-- begin Records for the task --

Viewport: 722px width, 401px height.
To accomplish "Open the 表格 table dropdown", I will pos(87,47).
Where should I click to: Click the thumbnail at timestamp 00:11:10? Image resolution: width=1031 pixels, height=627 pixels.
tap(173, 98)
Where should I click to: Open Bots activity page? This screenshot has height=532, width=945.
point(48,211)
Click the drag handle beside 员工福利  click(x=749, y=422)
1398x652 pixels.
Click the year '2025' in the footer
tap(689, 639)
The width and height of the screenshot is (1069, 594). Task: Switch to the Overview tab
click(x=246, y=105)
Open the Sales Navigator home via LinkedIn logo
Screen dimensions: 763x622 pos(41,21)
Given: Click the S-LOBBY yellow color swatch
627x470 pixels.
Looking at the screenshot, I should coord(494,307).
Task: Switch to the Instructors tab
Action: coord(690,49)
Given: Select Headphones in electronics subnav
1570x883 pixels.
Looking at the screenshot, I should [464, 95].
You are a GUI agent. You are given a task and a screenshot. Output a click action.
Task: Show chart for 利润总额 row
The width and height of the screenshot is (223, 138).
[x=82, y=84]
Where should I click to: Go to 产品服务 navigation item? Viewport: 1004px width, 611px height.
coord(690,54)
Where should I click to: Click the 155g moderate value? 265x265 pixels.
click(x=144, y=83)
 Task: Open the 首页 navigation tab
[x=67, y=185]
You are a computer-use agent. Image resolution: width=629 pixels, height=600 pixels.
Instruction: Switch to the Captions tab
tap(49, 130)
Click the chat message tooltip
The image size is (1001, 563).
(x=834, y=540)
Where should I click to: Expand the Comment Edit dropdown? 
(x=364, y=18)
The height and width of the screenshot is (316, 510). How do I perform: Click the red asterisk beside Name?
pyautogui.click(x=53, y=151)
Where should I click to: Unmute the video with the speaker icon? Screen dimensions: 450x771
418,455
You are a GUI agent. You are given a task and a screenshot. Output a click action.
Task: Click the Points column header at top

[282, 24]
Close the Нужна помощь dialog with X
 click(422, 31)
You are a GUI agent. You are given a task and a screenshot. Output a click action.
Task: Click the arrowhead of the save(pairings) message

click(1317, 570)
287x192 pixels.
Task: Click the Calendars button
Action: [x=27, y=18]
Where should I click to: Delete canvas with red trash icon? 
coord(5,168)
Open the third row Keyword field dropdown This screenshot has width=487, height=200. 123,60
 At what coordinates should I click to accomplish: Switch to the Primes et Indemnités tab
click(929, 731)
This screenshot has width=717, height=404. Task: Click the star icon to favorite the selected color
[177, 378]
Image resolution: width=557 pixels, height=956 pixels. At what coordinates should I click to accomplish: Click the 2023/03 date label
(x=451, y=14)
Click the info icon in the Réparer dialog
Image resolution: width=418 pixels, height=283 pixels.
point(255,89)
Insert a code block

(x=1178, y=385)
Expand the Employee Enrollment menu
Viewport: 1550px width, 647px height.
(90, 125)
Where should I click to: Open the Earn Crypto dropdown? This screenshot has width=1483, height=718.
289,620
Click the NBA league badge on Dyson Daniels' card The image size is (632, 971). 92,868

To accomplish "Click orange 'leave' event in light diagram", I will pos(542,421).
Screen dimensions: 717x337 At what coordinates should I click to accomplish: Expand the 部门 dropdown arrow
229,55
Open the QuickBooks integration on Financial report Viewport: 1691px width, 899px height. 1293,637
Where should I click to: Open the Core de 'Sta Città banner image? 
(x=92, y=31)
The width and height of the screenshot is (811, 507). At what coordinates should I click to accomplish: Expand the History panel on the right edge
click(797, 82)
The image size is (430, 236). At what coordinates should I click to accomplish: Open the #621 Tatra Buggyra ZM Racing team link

-- end Records for the task --

=== Exercise instructions ===
Return every one of the records above verbatim, with no changes.

=== Exercise response ===
Viewport: 722px width, 401px height.
To accomplish "Open the 表格 table dropdown", I will pos(87,47).
Where should I click to: Click the thumbnail at timestamp 00:11:10? Image resolution: width=1031 pixels, height=627 pixels.
tap(173, 98)
Where should I click to: Open Bots activity page? This screenshot has height=532, width=945.
point(48,211)
Click the drag handle beside 员工福利  click(x=749, y=422)
1398x652 pixels.
Click the year '2025' in the footer
tap(689, 639)
The width and height of the screenshot is (1069, 594). Task: Switch to the Overview tab
click(x=246, y=105)
Open the Sales Navigator home via LinkedIn logo
Screen dimensions: 763x622 pos(41,21)
Given: Click the S-LOBBY yellow color swatch
627x470 pixels.
Looking at the screenshot, I should coord(494,307).
Task: Switch to the Instructors tab
Action: coord(690,49)
Given: Select Headphones in electronics subnav
1570x883 pixels.
Looking at the screenshot, I should [464, 95].
You are a GUI agent. You are given a task and a screenshot. Output a click action.
Task: Show chart for 利润总额 row
The width and height of the screenshot is (223, 138).
[x=82, y=84]
Where should I click to: Go to 产品服务 navigation item? Viewport: 1004px width, 611px height.
coord(690,54)
Where should I click to: Click the 155g moderate value? 265x265 pixels.
click(x=144, y=83)
 Task: Open the 首页 navigation tab
[x=67, y=185]
You are a computer-use agent. Image resolution: width=629 pixels, height=600 pixels.
Instruction: Switch to the Captions tab
tap(49, 130)
Click the chat message tooltip
The image size is (1001, 563).
(x=834, y=540)
Where should I click to: Expand the Comment Edit dropdown? 
(x=364, y=18)
The height and width of the screenshot is (316, 510). How do I perform: Click the red asterisk beside Name?
pyautogui.click(x=53, y=151)
Where should I click to: Unmute the video with the speaker icon? Screen dimensions: 450x771
418,455
You are a GUI agent. You are given a task and a screenshot. Output a click action.
Task: Click the Points column header at top

[282, 24]
Close the Нужна помощь dialog with X
 click(422, 31)
You are a GUI agent. You are given a task and a screenshot. Output a click action.
Task: Click the arrowhead of the save(pairings) message

click(1317, 570)
287x192 pixels.
Task: Click the Calendars button
Action: [x=27, y=18]
Where should I click to: Delete canvas with red trash icon? 
coord(5,168)
Open the third row Keyword field dropdown This screenshot has width=487, height=200. 123,60
 At what coordinates should I click to accomplish: Switch to the Primes et Indemnités tab
click(929, 731)
This screenshot has width=717, height=404. Task: Click the star icon to favorite the selected color
[177, 378]
Image resolution: width=557 pixels, height=956 pixels. At what coordinates should I click to accomplish: Click the 2023/03 date label
(x=451, y=14)
Click the info icon in the Réparer dialog
Image resolution: width=418 pixels, height=283 pixels.
point(255,89)
Insert a code block

(x=1178, y=385)
Expand the Employee Enrollment menu
Viewport: 1550px width, 647px height.
(90, 125)
Where should I click to: Open the Earn Crypto dropdown? This screenshot has width=1483, height=718.
289,620
Click the NBA league badge on Dyson Daniels' card The image size is (632, 971). 92,868

To accomplish "Click orange 'leave' event in light diagram", I will pos(542,421).
Screen dimensions: 717x337 At what coordinates should I click to accomplish: Expand the 部门 dropdown arrow
229,55
Open the QuickBooks integration on Financial report Viewport: 1691px width, 899px height. 1293,637
Where should I click to: Open the Core de 'Sta Città banner image? 
(x=92, y=31)
The width and height of the screenshot is (811, 507). At what coordinates should I click to accomplish: Expand the History panel on the right edge
click(797, 82)
The image size is (430, 236). At what coordinates should I click to accomplish: Open the #621 Tatra Buggyra ZM Racing team link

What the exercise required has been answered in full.